▶ **PROMPT A**:
Reproduce the forum thread about traveling from the US to Mexico word for word from "## travelinhobo (Sep" to "(May 1, 2012)".
▶ **PROMPT B**:
Using the forum thread about traveling from the US to Mexico, decide whether each statement agrees with it, answering yes or no and quoting the deciding words: (i) The first post is dated Sep 17, 2010. (ii) The poster plans to have the shoes mailed straight to Mexico by the seller. (iii) The poster offers to pick up the shoes at the airport.

▶ **EXCERPTED TEXT**:

=-=-=-=-=

# Are you traveling from US to MX?



## travelinhobo (Sep 17, 2010)

I've yet to find a website on the net which caters to those of us living overseas and wanting/needing something from back home or another place. Thus, I'm posting this ad here...

If anyone is going to be in the U.S. and returning/coming to Mexico City in the next few weeks, here's my situation. I'm looking to buy some shoes on-line, but nobody mails outside of the states. So I'm looking for someone who wouldn't mind recieving a package from the PO there and then bringing them to me here. I live in DF, so it would be easy for me to pick them up from you at the airport.

Please contact me directly if this might be a possibility for you. My email is: travelinhobo at hotmail


----------



## mstever (May 1, 2012)

travelinhobo said:


> I've yet to find a website on the net which caters to those of us living overseas and wanting/needing something from back home or another place. Thus, I'm posting this ad here...
> 
> If anyone is going to be in the U.S. and returning/coming to Mexico City in the next few weeks, here's my situation. I'm looking to buy some shoes on-line, but nobody mails outside of the states. So I'm looking for someone who wouldn't mind recieving a package from the PO there and then bringing them to me here. I live in DF, so it would be easy for me to pick them up from you at the airport.

=-=-=-=-=

▶ **SUPPLIED INFORMATION**:
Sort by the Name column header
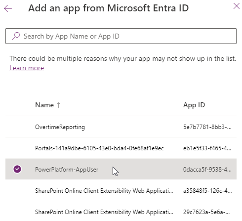The height and width of the screenshot is (221, 242). click(x=44, y=105)
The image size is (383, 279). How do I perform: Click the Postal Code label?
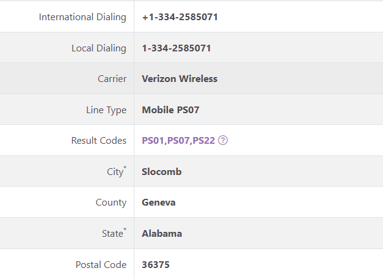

=-=-=-=-=

▶ **WORKED ANSWER A**:
## travelinhobo (Sep 17, 2010)

I've yet to find a website on the net which caters to those of us living overseas and wanting/needing something from back home or another place. Thus, I'm posting this ad here...

If anyone is going to be in the U.S. and returning/coming to Mexico City in the next few weeks, here's my situation. I'm looking to buy some shoes on-line, but nobody mails outside of the states. So I'm looking for someone who wouldn't mind recieving a package from the PO there and then bringing them to me here. I live in DF, so it would be easy for me to pick them up from you at the airport.

Please contact me directly if this might be a possibility for you. My email is: travelinhobo at hotmail


----------



## mstever (May 1, 2012)

▶ **WORKED ANSWER B**:
(i) Yes: "travelinhobo (Sep 17, 2010)"
(ii) No: "nobody mails outside of the states"
(iii) Yes: "it would be easy for me to pick them up from you at the airport"